By: Gina Luke, assistant director, Governmental Relations Division
Due to Congress and the Obama administration’s inability to fully resolve issues surrounding the recent “fiscal cliff,” President Obama will likely delay for a few weeks delivering his annual budget request to Congress, missing the Feb. 4 deadline.
By law, the president’s annual budget is due to Capitol Hill by the first Monday in February, but some recent news reports have said that the White House is running about five weeks behind schedule. Federal agencies are still waiting for the administration’s decisions—known as “passbacks”—on their individual budget requests, which is something that usually occurs in late November.

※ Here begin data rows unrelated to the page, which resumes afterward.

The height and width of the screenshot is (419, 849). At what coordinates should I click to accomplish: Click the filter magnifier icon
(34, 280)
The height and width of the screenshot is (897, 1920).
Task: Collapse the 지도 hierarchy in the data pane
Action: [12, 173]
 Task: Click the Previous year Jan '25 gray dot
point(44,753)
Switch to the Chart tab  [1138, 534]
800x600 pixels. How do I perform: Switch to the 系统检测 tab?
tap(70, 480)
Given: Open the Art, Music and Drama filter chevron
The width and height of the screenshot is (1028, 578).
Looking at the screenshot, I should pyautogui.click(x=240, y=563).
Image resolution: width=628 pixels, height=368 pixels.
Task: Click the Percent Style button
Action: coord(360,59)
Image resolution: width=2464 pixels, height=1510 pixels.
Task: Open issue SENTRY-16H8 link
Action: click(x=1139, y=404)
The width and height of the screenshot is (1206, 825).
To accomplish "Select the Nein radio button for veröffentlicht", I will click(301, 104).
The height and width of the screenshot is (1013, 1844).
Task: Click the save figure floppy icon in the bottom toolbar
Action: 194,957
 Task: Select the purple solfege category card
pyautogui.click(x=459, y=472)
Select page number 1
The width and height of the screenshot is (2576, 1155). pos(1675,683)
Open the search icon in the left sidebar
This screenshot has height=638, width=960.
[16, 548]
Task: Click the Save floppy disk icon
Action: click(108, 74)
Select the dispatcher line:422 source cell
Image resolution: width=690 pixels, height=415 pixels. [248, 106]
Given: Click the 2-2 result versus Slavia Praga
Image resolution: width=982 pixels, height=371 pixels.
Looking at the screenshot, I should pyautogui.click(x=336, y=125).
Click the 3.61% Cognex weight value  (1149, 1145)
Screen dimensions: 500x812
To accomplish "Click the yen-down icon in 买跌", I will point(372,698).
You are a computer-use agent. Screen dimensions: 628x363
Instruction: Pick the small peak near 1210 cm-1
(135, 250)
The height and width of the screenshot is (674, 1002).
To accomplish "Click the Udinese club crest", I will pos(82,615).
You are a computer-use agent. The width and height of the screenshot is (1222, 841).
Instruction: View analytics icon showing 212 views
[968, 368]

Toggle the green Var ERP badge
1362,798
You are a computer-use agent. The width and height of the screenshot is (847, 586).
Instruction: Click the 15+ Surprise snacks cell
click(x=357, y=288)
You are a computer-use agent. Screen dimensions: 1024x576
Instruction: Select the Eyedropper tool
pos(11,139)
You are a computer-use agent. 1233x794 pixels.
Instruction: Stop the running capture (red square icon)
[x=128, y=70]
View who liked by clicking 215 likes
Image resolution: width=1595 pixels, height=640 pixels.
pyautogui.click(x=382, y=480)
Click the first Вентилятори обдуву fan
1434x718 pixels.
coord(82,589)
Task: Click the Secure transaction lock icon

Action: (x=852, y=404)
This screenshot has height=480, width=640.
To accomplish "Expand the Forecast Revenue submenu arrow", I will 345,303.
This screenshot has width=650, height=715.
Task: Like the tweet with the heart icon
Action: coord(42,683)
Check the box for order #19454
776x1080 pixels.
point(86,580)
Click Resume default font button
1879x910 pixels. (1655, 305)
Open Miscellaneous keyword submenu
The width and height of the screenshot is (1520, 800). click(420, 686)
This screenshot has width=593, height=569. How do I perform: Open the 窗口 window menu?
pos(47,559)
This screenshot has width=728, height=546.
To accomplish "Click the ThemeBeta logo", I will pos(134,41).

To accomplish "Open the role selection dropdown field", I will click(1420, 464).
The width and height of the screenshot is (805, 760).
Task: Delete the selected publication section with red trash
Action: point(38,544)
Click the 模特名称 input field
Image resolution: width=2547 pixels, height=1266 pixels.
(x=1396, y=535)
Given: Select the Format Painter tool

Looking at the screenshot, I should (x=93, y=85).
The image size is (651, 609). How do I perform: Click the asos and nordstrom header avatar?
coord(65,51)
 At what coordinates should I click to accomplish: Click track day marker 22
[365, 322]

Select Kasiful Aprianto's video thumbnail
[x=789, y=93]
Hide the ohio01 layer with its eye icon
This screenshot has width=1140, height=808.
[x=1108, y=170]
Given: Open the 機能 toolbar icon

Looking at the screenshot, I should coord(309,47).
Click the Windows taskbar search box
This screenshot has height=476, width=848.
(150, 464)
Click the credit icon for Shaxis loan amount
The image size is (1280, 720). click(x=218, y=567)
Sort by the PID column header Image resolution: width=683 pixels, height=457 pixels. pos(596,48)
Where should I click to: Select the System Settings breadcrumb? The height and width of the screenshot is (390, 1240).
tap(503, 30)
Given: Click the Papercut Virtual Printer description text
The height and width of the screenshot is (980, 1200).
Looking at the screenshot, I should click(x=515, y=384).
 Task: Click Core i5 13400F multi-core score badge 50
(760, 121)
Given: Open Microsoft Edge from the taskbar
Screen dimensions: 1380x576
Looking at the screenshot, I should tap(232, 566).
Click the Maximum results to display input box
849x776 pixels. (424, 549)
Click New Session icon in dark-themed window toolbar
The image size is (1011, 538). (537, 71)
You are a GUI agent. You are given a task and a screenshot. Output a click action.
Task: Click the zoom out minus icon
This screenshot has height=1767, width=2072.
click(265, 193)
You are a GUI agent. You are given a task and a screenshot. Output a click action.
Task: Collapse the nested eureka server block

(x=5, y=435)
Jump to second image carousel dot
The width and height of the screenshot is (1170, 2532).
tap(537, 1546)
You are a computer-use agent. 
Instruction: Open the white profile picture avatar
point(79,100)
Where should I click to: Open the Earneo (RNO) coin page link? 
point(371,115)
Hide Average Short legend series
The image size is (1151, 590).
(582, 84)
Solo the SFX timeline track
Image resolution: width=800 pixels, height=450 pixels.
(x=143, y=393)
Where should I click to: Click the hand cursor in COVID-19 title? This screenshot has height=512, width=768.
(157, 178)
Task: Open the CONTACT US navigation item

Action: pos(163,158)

Any delay that occurs in delivering the president’s budget to Congress will compress the legislative calendar, which translates into less time for lawmakers to complete all of the bills that are part of their regular agenda. Further complicating matters, Congress has not agreed on the final spending levels for its current fiscal year, which began Oct. 1, 2012, and is operating on a continuing resolution that will expire on March 27.
Bothered by the president’s delay, last week House Budget Committee Chair Paul Ryan (R-Wis.) sent a letter to Acting Office of Management and Budget (OMB) Director Jeffrey Zients asking “whether the President will submit his budget request this year on or before February 4 as required by law?”
“If the administration does not plan to meet the statutory deadline, when do you anticipate the request being made,” Rep. Ryan said. A “delay in the budget submission of the president’s budget request affects Congress’s ability to carry out its budget duties.”
Zients responded to Rep. Ryan in a letter stating that the administration is “working diligently on our budget request” and “will submit it to Congress as soon as possible.”
AVMA anticipates that the president’s fiscal year 2014 budget request may not be released until late February or into March, but neither the White House nor OMB have confirmed.